Japan nach Olympia: Aktienkultur noch nicht auf dem Treppchen

John Vail, Nikko AM
John Vail / Bild: Nikko AM
Japans Wirtschaft und Aktienmarkt wird nach den Olympischen Spiele einen Aufschwung erleben. An zwei Stellschrauben wäre aber noch zu drehen, um die Aktienkultur im Land zu verbessern:
  • Es gibt eine „Tradition“, die einer wirklichen Aktienkultur in Japan im Wege steht: allzu konservative Gewinnprognosen der Unternehmen. Für diese Zurückhaltung gibt es vielzitierte Gründe, wie etwa eine generelle Vorliebe für Bescheidenheit. Unternehmen wollen nicht gierig oder zu profitorientiert erscheinen. Da hilft es wenig, wenn diese Erwartungen später übertroffen werden – denn bis dahin sind die Märkte oft schon mit einer neuen Runde konservativer Prognosen konfrontiert.

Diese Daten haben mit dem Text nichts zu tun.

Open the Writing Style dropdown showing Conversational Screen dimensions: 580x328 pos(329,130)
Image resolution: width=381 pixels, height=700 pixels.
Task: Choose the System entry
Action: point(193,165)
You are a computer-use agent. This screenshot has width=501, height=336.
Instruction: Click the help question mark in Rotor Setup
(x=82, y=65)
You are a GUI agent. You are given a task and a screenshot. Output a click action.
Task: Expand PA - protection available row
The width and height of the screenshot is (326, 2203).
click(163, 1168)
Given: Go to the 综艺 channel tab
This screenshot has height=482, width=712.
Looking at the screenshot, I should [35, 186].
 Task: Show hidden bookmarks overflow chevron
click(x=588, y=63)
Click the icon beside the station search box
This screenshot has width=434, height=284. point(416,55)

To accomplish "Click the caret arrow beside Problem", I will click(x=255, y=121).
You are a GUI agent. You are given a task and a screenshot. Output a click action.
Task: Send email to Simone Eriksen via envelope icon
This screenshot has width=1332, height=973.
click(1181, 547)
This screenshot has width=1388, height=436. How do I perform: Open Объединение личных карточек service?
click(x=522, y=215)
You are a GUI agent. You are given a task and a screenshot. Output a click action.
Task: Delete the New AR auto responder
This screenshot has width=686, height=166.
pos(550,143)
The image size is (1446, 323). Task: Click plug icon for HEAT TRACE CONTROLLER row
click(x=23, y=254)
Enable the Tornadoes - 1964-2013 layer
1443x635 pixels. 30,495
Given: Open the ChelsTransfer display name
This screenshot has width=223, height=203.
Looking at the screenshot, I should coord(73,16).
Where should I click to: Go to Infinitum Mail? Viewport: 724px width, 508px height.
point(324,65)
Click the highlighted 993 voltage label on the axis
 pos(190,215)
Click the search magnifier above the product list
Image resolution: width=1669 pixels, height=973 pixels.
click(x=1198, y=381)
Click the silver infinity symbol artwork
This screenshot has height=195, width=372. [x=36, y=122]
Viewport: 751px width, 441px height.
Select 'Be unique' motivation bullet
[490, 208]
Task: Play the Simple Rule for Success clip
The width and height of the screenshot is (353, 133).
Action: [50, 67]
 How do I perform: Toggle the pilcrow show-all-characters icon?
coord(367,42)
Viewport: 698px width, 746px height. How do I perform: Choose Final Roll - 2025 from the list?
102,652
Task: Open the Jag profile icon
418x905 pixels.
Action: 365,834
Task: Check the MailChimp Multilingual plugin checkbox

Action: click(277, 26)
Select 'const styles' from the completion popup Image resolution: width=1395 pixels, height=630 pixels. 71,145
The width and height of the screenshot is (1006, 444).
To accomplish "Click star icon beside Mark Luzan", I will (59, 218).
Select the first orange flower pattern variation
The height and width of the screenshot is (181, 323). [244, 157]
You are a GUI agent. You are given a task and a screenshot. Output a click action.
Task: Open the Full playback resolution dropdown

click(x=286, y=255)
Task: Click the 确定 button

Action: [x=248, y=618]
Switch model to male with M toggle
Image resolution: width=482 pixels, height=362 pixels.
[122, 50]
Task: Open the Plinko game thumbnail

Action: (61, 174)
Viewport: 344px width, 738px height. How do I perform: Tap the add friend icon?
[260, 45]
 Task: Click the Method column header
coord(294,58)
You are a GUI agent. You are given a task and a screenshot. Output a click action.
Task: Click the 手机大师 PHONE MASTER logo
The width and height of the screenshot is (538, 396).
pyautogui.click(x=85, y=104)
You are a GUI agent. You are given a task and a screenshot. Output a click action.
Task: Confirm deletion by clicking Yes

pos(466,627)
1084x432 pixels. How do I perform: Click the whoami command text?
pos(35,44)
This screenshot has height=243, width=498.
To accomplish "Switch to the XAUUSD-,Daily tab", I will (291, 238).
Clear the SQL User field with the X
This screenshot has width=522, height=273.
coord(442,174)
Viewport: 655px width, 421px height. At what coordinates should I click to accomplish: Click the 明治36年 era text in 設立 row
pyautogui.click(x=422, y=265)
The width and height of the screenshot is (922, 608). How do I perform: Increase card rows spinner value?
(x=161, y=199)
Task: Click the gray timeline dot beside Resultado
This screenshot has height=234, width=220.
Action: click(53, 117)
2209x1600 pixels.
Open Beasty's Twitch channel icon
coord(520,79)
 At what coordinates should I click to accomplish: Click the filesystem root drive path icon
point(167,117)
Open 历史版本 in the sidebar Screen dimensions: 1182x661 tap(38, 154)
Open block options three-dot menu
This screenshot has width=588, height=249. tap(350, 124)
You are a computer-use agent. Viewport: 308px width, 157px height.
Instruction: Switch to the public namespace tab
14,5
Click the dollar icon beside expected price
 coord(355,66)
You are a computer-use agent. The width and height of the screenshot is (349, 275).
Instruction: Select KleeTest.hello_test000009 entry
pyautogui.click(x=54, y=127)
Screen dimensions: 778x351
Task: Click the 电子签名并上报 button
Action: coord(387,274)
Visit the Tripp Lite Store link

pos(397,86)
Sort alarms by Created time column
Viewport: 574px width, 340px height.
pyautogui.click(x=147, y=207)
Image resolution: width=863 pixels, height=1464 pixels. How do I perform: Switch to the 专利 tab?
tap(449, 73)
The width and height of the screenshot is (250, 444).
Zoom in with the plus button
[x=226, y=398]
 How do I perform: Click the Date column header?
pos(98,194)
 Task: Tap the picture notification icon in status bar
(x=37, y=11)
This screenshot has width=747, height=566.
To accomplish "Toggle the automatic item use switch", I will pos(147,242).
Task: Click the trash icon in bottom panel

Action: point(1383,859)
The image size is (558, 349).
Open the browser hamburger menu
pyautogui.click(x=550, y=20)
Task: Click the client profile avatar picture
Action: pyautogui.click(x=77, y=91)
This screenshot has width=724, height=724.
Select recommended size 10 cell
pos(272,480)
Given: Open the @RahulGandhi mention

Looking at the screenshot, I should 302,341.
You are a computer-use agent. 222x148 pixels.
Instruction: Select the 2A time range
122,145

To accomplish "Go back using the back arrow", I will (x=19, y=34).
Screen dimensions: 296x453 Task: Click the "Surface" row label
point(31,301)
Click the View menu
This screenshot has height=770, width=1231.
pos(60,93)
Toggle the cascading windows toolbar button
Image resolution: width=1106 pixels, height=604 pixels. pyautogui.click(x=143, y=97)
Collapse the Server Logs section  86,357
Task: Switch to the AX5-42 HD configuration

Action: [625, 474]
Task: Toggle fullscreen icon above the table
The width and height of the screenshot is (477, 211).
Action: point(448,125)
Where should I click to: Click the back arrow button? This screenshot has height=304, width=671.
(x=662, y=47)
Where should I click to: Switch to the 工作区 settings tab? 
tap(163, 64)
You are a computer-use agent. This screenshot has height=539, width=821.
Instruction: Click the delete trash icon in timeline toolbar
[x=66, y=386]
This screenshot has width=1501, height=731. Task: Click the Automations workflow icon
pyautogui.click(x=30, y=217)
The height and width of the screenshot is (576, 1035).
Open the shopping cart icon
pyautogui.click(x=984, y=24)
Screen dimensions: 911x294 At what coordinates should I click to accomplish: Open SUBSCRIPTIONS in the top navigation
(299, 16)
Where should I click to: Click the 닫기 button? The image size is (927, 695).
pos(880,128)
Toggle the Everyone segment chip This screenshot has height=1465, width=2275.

  • Die Auswirkungen einer zu konservativen Unternehmensführung genau zu messen, ist ein Ding der Unmöglichkeit. Aber sie ist eine Form schlechter Unternehmensführung und sie schadet Japan und seinen Investoren. Ziel ist es, Vertrauen und Risikobereitschaft der japanischen Bevölkerung für langfristige Aktienanlagen zu stärken, ähnlich wie mit dem ETF-Programm der Bank of Japan und den steuerlich geförderten Investitionsplänen der Regierung für Kleinanleger. Warum im Zuge dessen das Problem zu konservativer Unternehmensführung nicht angegangen wurde, ist unklar. Reform tut Not. Wenn sich die Unternehmen beispielsweise bei ihrer Wachstumsprognose nicht sicher sind, können sie offizielle Schätzungen des globalen und inländischen BIP oder andere Daten dafür heranziehen. Dies würde zu einem wesentlich ehrlicheren Verfahren für Gewinnprognosen führen, welches die normalen Kleinanleger auf eine Stufe mit den Profis stellt.
  • Im schwierigen vergangenen Jahr haben nur wenige Unternehmen ihre Dividende gekürzt. Dies stellt im Sinne der Aktienkultur einen großen Fortschritt gegenüber früheren Abwärtszyklen dar. Dividenden auf einem Aufwärtskurs zu halten, demonstriert Vertrauen in die Zukunft des Unternehmens und wirkt beruhigend auf vorsichtige inländische Anleger. Bei stabilen Wachstumsunternehmen sollten die Ausschüttungsquoten auf nahezu 50 Prozent des Gewinns steigen, während Rückkäufe zurückgefahren werden sollten, da inländische Kleinanleger Dividenden besser verstehen als Rückkäufe.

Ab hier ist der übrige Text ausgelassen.